Plan a migration from another tool to GitLab CI/CD

Before starting a migration from another tool to GitLab CI/CD, you should begin by developing a migration plan.

Review the advice on managing organizational changes first for advice on initial steps for larger migrations.

Users involved in the migration itself should review the questions to ask before starting a migration, as an important technical step for setting expectations. CI/CD tools differ in approach, structure, and technical specifics. While some concepts map one-to-one, others require interactive conversion.

It’s important to focus on your desired end state instead of strictly translating the behavior of your old tool.

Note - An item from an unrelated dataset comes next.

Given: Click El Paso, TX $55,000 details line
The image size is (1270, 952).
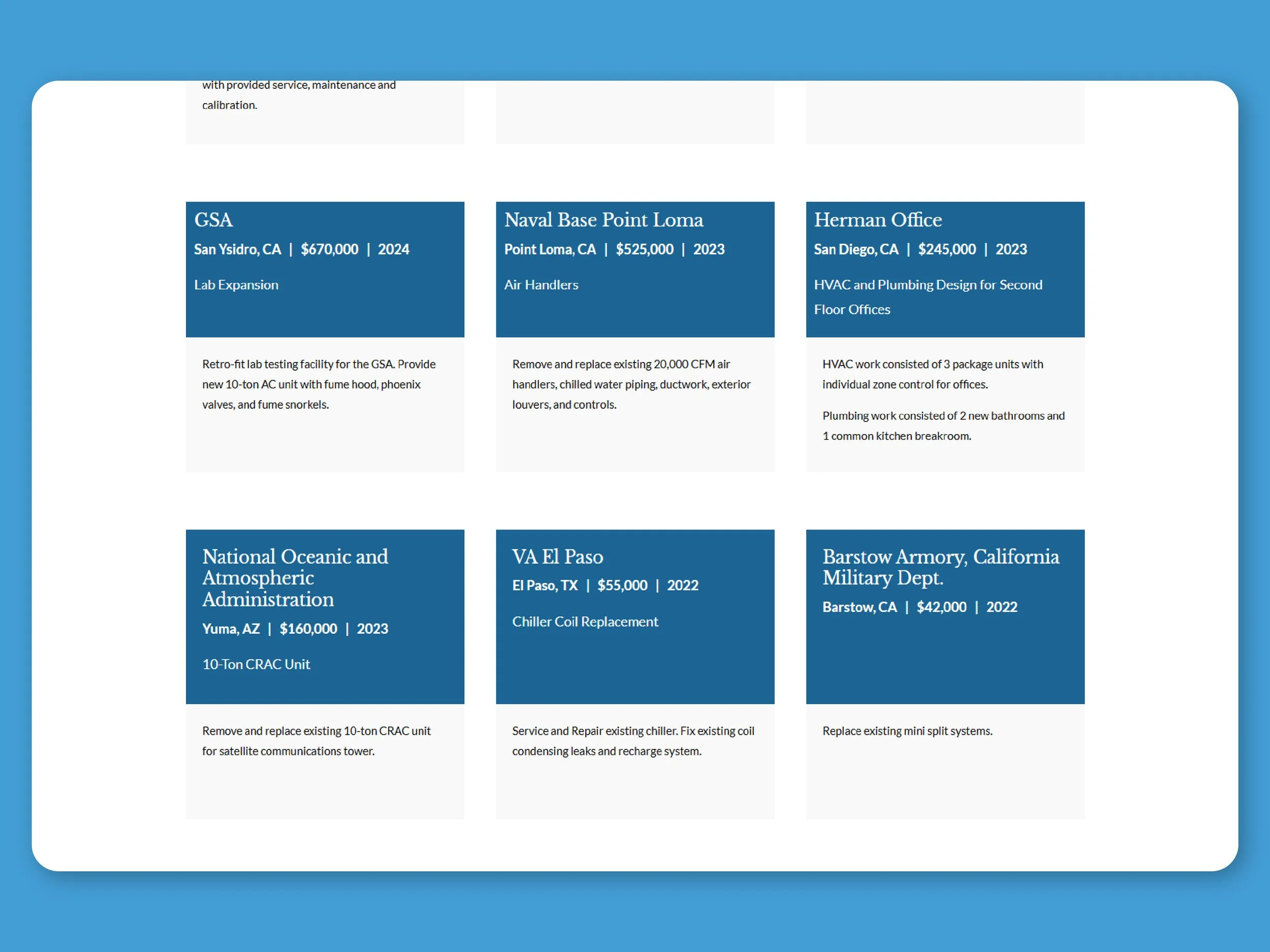Looking at the screenshot, I should click(605, 586).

Manage organizational changes

An important part of transitioning to GitLab CI/CD is the cultural and organizational changes that come with the move, and successfully managing them.

A few things that organizations have reported as helping:

  • Set and communicate a clear vision of what your migration goals are, which helps your users understand why the effort is worth it. The value is clear when the work is done, but people need to be aware while it’s in progress too.
  • Sponsorship and alignment from the relevant leadership teams helps with the point above.
  • Spend time educating your users on what’s different, and share this guide with them.
  • Finding ways to sequence or delay parts of the migration can help a lot. Importantly though, try not to leave things in a non-migrated (or partially-migrated) state for too long.
  • To gain all the benefits of GitLab, moving your existing configuration over as-is, including any current problems, isn’t enough. Take advantage of the improvements that GitLab CI/CD offers, and update your implementation as part of the transition.

Technical questions to ask before starting a migration

Asking some initial technical questions about your CI/CD needs helps quickly define the migration requirements:

  • How many projects use this pipeline?
  • What branching strategy is used? Feature branches? Mainline? Release branches?
  • What tools do you use to build your code? For example, Maven, Gradle, or NPM?
  • What tools do you use to test your code? For example JUnit, Pytest, or Jest?
  • Do you use any security scanners?
  • Where do you store any built packages?
  • How do you deploy your code?
  • Where do you deploy your code?

Jenkins

If you are migrating from Jenkins, these additional questions can help with planning the migration:

  • What plugins are used by jobs in Jenkins today?
    • Do you know what these plugins do exactly?
    • Do any plugin wrap a common build tool? For example, Maven, Gradle, or NPM?
  • What is installed on the Jenkins agents?
  • Are there any shared libraries in use?
  • How are you authenticating from Jenkins? Are you using SSH keys, API tokens, or other secrets?
  • Are there other projects that you need to access from your pipeline?
  • Are there credentials in Jenkins to access outside services? For example Ansible Tower, Artifactory, or other Cloud Providers or deployment targets?